EXCERPT PROVIDED:
--- BEGIN ---
It’s safe to say the UFC cards outside of the PPV have gotten progressively worse since the UFC returned from Fight Island. Last week’s card had plenty of fun surprises, but name someone outside of the main event who fought last week. Could do it? That’s my point. Finally, this week is reversing the course as there are plenty of contests worth watching. The main card features a former champion and two former title challengers. There’s also the divisional debut of perhaps the UFC’s most marketable Mexican product and a rematch between one of the craziest brawls we’ve seen this year and there isn’t a main card contest that doesn’t have intrigue.
Anthony Smith vs. Aleksander Rakic, Light Heavyweight
There are a LOT of similarities between Smith and Rakic. They have similar lanky frames. They tend to employ a high volume of low kicks. They both switch stances with frequency. Muay Thai represents their striking base. There are obviously slight differences – no two fighters are ever alike, not even in a single area – but chances are the fight will be decided in their differences. Thus, I intend to highlight what differences should illuminate themselves.
Experience between the two might illustrate the single biggest variance. Smith is one of the most experienced fighters on the UFC roster, fighting with great frequency in his days on the regional scene. He’s seen as much, if not more, than anyone else on the roster and he’s still only 32. He’s picked up a lot of crafty little tricks along the way and never seems to be in panic mode… unless you count him freezing against Jon Jones. However, with all that experience also comes a LOT of wear and tear and he’s coming off receiving one of the most brutal beatings anyone has ever seen in a cage at the hands of Glover Teixeira. To Smith’s credit, he’s been finished before and has bounced back like nothing happens, but the body can only take so much it’s rare a fighter takes a beating like that without severe consequences. Will he bounce back?
Even if he can, Rakic has an edge in athleticism. The dude is MASSIVE for the weight division. Smith is big himself, but I struggle to see Rakic staying at 205 for the entirety of his career. It’s worth throwing out that Smith is an underrated athlete himself, but Rakic’s sudden burst is amongst the best in the division. He’s plenty strong, able to stuff takedowns with ease, and is comfortable working in close quarters against the fence. He isn’t quite as active in the clinch as Smith – I’d be shocked if the clinch doesn’t come into play – but he does have the ability to stifle Smith.
I could have also said they both have underrated ground games in terms of similarities, but their functional use of the mat is so different that I had to discuss the differences. Smith’s grappling doesn’t get the kudos it deserves, in large part because he so rarely makes an effort to get the fight to the mat. He has trips and throws in the clinch, but only goes for those when the opposition has put themselves in a bad spot as opposed to Smith actively looking to take them down. When the fight does go there, he’s as slick as taking the back as anyone at 205 and knows how to secure the finish.
On the other side, Rakic could care less about hunting for a submission. He’s all about brutalizing his opponent and he does a damn good job of it. His beating of Justin Ledet wasn’t quite at the same level as what Smith endured from Teixeira, but it wasn’t far off. Rakic’s top positioning is fantastic and he’s good at making sure opponents don’t get back to their feet. Given how relaxed Smith can be on the mat, this looks like it is the biggest X-factor for the fight in my book.
--- END ---
TASKS TO CARRY OUT:
• 1. In the fight preview, who gave Smith the brutal beating he is coming off?
• 2. Quote the fight preview word for word, everything from "Even if he can, Rakic" down to "to stifle Smith.".
• 3. Pick up the UFC fight preview after its last sentence and keep writing it.

PROVIDED DATA:
--- BEGIN ---
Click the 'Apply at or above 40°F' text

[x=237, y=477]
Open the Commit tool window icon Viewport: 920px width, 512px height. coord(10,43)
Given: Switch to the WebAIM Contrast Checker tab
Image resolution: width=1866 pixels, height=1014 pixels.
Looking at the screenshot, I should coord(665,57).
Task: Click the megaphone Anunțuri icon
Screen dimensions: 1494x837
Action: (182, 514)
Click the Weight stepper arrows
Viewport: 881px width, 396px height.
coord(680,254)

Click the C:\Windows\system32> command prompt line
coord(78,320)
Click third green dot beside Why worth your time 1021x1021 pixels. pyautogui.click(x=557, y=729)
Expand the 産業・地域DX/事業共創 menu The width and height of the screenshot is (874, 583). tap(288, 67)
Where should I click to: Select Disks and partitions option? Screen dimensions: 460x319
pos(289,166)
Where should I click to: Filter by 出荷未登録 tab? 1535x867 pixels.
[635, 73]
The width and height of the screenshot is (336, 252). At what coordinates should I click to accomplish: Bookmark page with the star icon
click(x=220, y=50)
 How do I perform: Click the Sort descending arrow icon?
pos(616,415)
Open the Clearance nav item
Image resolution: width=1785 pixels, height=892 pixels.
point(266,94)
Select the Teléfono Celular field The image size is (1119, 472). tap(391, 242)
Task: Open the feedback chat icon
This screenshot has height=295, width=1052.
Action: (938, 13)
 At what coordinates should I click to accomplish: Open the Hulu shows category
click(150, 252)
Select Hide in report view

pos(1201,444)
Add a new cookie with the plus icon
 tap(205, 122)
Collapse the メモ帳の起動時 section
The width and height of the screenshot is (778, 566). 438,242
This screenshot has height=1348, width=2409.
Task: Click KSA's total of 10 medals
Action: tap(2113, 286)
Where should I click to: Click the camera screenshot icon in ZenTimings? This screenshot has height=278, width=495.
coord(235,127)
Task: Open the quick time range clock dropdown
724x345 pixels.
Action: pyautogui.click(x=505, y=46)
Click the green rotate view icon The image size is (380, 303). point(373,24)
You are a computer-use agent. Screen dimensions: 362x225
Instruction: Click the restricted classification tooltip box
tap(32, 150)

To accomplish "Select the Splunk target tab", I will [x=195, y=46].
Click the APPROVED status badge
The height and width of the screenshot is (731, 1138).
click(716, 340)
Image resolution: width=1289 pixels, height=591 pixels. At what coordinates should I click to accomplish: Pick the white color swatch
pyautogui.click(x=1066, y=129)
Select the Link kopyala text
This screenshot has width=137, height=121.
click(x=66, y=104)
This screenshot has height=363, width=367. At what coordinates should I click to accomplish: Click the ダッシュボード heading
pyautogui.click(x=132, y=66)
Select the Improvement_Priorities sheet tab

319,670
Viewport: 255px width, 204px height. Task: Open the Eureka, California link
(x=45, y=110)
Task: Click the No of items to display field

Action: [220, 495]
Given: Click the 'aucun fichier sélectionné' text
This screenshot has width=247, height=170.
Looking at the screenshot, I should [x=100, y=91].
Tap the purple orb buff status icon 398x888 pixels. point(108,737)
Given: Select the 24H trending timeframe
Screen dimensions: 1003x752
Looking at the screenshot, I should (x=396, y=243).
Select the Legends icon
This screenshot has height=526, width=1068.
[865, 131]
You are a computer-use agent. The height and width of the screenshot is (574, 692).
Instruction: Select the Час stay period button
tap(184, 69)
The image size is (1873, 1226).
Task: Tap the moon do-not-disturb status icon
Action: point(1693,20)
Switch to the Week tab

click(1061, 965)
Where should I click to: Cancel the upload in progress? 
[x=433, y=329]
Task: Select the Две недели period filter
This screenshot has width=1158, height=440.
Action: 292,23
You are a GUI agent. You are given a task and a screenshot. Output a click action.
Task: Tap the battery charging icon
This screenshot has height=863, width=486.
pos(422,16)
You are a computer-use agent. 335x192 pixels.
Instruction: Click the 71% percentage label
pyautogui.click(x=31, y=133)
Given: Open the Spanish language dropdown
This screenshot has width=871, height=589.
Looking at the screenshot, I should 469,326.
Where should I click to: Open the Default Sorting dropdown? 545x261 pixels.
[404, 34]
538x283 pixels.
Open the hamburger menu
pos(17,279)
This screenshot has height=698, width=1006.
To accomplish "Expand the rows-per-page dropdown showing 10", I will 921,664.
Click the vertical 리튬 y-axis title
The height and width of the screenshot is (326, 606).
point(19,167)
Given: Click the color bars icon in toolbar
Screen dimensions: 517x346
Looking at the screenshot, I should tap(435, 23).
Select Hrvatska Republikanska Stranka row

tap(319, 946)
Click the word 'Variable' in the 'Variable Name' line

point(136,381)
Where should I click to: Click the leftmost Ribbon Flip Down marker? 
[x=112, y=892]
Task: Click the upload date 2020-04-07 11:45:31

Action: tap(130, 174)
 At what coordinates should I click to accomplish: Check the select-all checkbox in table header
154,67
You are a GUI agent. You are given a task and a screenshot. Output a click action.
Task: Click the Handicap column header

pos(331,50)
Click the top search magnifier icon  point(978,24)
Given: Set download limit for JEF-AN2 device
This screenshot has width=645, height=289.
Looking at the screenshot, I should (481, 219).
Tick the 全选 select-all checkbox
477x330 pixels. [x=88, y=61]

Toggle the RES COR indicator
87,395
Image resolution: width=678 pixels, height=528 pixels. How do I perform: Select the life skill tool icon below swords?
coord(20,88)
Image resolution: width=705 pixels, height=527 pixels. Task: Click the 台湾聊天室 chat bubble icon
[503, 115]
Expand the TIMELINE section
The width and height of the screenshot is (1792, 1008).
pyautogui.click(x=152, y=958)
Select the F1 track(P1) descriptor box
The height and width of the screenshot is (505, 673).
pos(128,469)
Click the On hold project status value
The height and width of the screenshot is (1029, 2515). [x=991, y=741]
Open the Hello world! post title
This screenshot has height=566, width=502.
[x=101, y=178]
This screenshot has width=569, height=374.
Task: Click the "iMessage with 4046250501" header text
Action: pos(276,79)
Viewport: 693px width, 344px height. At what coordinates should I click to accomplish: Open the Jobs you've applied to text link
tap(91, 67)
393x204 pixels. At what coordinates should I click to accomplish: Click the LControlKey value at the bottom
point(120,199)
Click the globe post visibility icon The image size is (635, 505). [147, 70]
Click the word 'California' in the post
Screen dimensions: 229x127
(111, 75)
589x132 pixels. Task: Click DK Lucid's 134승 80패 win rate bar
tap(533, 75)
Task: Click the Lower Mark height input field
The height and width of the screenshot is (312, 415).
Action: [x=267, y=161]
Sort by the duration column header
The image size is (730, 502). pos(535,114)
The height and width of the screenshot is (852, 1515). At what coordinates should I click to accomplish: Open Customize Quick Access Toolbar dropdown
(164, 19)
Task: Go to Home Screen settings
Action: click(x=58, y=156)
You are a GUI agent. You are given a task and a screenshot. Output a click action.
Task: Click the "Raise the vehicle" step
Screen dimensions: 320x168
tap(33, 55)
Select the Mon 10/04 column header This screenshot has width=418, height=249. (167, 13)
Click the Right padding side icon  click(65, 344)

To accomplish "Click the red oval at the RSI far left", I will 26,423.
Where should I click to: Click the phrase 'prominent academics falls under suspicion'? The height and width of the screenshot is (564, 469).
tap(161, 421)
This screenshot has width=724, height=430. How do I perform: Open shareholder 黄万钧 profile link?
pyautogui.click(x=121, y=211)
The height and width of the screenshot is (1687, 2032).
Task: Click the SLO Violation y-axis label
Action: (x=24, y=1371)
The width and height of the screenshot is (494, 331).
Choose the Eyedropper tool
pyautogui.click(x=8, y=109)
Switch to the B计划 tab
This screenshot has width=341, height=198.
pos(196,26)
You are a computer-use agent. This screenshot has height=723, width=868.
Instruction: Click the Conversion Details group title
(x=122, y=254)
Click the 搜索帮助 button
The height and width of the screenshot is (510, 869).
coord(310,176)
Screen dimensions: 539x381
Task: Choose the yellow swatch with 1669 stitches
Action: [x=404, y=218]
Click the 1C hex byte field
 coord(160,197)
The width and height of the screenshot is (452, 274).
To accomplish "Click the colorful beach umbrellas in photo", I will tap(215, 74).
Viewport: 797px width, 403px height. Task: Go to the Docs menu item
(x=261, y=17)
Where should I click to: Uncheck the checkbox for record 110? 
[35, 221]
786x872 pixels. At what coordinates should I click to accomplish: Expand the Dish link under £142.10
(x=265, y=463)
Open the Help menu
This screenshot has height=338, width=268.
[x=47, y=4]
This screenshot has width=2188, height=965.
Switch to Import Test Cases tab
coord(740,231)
--- END ---
OUTPUTS FOR THE TASKS:
• 1. Glover Teixeira.

• 2.
Even if he can, Rakic has an edge in athleticism. The dude is MASSIVE for the weight division. Smith is big himself, but I struggle to see Rakic staying at 205 for the entirety of his career. It’s worth throwing out that Smith is an underrated athlete himself, but Rakic’s sudden burst is amongst the best in the division. He’s plenty strong, able to stuff takedowns with ease, and is comfortable working in close quarters against the fence. He isn’t quite as active in the clinch as Smith – I’d be shocked if the clinch doesn’t come into play – but he does have the ability to stifle Smith.

• 3.
This is a very close fight. Smith has a knack of pulling a victory out of nowhere, showing some of the best opportunistic instincts in the sport. However, there is a question of whether we’ve seen his best performances being behind him. No one is questioning that about Rakic. Throw in the fact that Smith has never been a defensive savant – Rakic has at least been passable up to this point — and I’m leaning towards the Austrian in this one. Rakic via decsion
Robbie Lawler vs. Neil Magny, Welterweight
We all love Robbie Lawler. Over a three-year stretch, he was the most consistently entertaining fighter the sport had ever seen. He turned in the FOTY in 2014, 2015, and 2016 with several other impressively violent performances that tantalized audiences. However, since that last FOTY performance, he’s gone 1-4. Is Lawler washed and we’re simply living off those good vibes?
To be fair to Lawler’s losing record, he has been facing top competition, all those losses coming to opponents who at one point or another held championship gold in major promotions. His loss to Ben Askren was as controversial as any loss in recent memory, coming thisclose to winning before the end result. Lawler is still capable of being as lethal as he ever was, but it’s only for a short window. He faded HARD against Rafael dos Anjos and Colby Covington, being unable to keep pace with them. Sure, he lasted until the end, but there’s a difference between lasting until the end and going the distance.
If he can’t put away Magny, Lawler’s struggles to keep a hard pace could be troublesome. For all of Magny’s faults, a shallow gas tank isn’t one of them. Then again, those were five round contests and this one is only going three. That’s one potential advantage for Magny that may be negated. How about reach? Magny’s 80” reach is ridiculously long at 170 and he’s made the best use of it that he ever has over the last couple of contests. On the other hand, Lawler is the type who, by the time his career is over, will have forgotten more than most have ever learned about striking over their careers. The former champion is used to fighting bigger opponents from his days at middleweight. Magny’s length will be an issue, the question is whether Lawler will be able to solve it within three rounds.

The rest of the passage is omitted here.